Part 0: Writing a basic driver (without a hardware interface)

It's not hard to find a tutorial to start making drivers for Linux, but there didn't seem to be any that fit my needs of learning the basics and using the HID module. It took a lot of searching and rereading and copying and looking up and logging and debugging and blowing up a few Linux kernels to get it right.

To get started, Linux drivers are always written in C or Assembly code, so it'd be a good idea to learn one (most likely C).

If you read the tutorial "Writing device drivers in Linux: A brief tutorial," you'd see that a driver is called a "module" and written in C. (This modular design can then be loaded into the Linux kernel without recompiling the whole kernel, and is thus called a Loadable Kernel Module (LKM).) The basic view of the module looks like this:

// linux headers
#include <linux/kernel.h>
// ...

// module functions to implement for start/exit
static int mod_init(void);
static void mod_exit(void);

// kernel space functions to implement
int mod_open(struct inode *inode, struct file *filp);
int mod_release(struct inode *inode, struct file *filp);
ssize_t mod_read(struct inode *inode, size_t count, loff_t *f_pos);
ssize_t mod_write(struct inode *inode, size_t count, loff_t *f_pos);

// mapping from file operations (user space) to kernel space functions
struct file_operations mod_fops = {
  read: mod_read,
  write: mod_write,
  open: mod_open,
  release: mod_release
};

// functions run when starting/exiting the module
module_init(mod_init);
module_exit(mod_exit);

// module license (required)
MODULE_LICENSE("GPL");

(There are a lot of types here, which were not familiar to me as a non-kernel developer. If you're confused like I was, looking up device definitions on the Bootlin Elixir Cross Referencer for Linux was very helpful.)

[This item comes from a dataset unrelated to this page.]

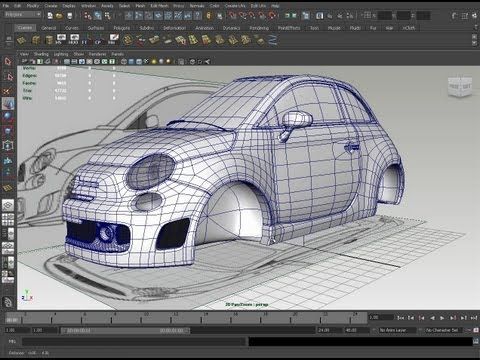Viewport: 480px width, 360px height.
Task: Click the Open Scene folder icon
Action: point(59,15)
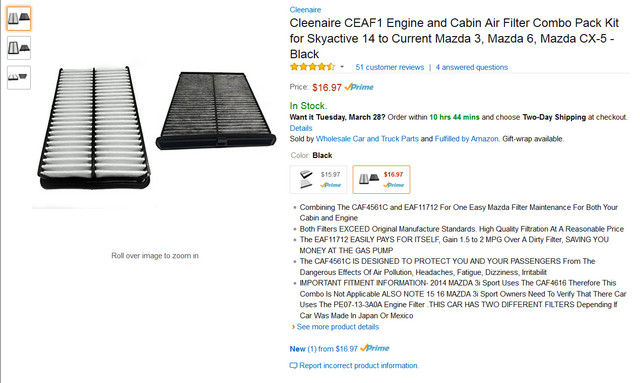
Task: Open the New (1) from $16.97 offer link
Action: [x=323, y=349]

You can see clearly the mapping of user space file operations to kernel space operations with the mod_fops variable. This mapping will be loaded in the creation of the driver in mod_init(), which should call register_chrdev(MODULE_MAJOR_NUMBER, MODULE_NAME, &mod_fops) to register the module as a device.

I.e.:

#define MODULE_MAJOR_NUMBER 60
#define MODULE_NAME "test-module"

static int mod_init(void) {
  // ...
  register_chrdev(MODULE_MAJOR_NUMBER, MODULE_NAME, &mod_fops);
  // ...
}
module_init(mod_init);

As noted in the tutorial, you would have to create the /dev/module file manually for this simple driver to work, and it doesn't interface with a real hardware device (but does show how to allocate and use kernel memory), but you can interface with the device file like you would any other driver.

Part 1: Writing a USB-interfacing driver

The conceptual tutorial above is great for very simple applications, but what if we wanted to write something a little more complex? While that may be great for your own hobby electronics gizmos, an example of a driver written with the usbhid module may be useful. There doesn't seem to be much documentation (or at least worked programming examples) on the module, so I hope this will be helpful to someone.

Driver development changes a little bit when a hardware device is used. Here we'll be dealing with a USB device, so some extra steps have to be taken, which are detailed well in this article.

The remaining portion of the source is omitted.